Richmond Agitation-Sedation Scoring Implementation in a Critical Access Hospital

Document Type

Article

Publication Date

Summer 5-28-2026

Abstract

Mechanically ventilated patients who are boarding in rural emergency departments face an increased risk of inconsistent sedation management due to the lack of standardized protocols and the extended transfer times to higher levels of care. The variability in sedation practices can lead to both under- and over-sedation, which negatively affects patient comfort, safety, and clinical outcomes. Research suggests that sedation protocols incorporating the Richmond Agitation-Sedation Scale (RASS) can shorten mechanical ventilation duration and improve clinical outcomes. The purpose of this project was to evaluate the effectiveness of a targeted educational intervention on improving nursing knowledge and comfort with the RASS tool to promote appropriate sedation management in mechanically ventilated patients boarding in the ED.

A pre-post education design was utilized with independent samples of ED nursing staff. Participants completed a Likert-scale survey assessing knowledge and comfort with RASS use before and after the educational intervention. A total of 35 pre-education surveys and 21 post-education surveys were included in the analysis. Data were assessed using descriptive statistics and a Mann–Whitney U test to evaluate differences in overall scores between groups. Results exhibited a statistically significant improvement in overall survey scores following the educational intervention (pre: M = 15.88; post: M = 25.47; U = 68.5, p < .001). The nearly 10-point increase in mean scores indicates a substantial improvement in both knowledge and self-reported comfort with RASS utilization.

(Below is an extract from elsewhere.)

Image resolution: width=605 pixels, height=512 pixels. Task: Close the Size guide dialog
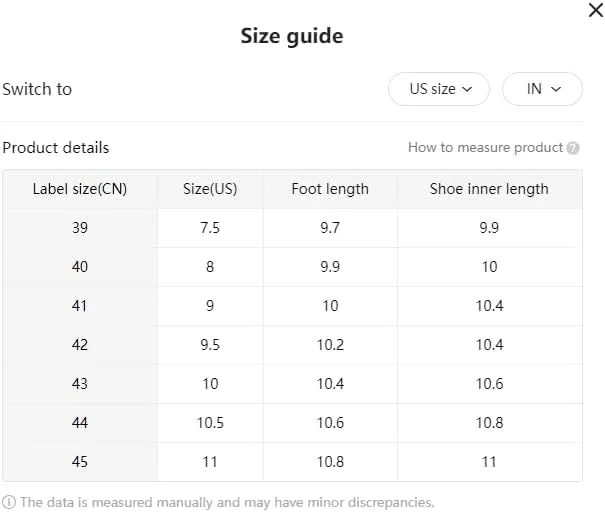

The educational intervention proved effective in improving nursing competency in utilizing a validated sedation assessment tool. By improving knowledge and comfort with the RASS, the intervention can foster more consistent and appropriate sedation practices, especially in rural emergency departments where patients may endure extended boarding times. These outcomes reinforce the importance of adopting standardized education and sedation protocols to strengthen patient safety, minimize care variability, and ultimately improve clinical outcomes for mechanically ventilated patients.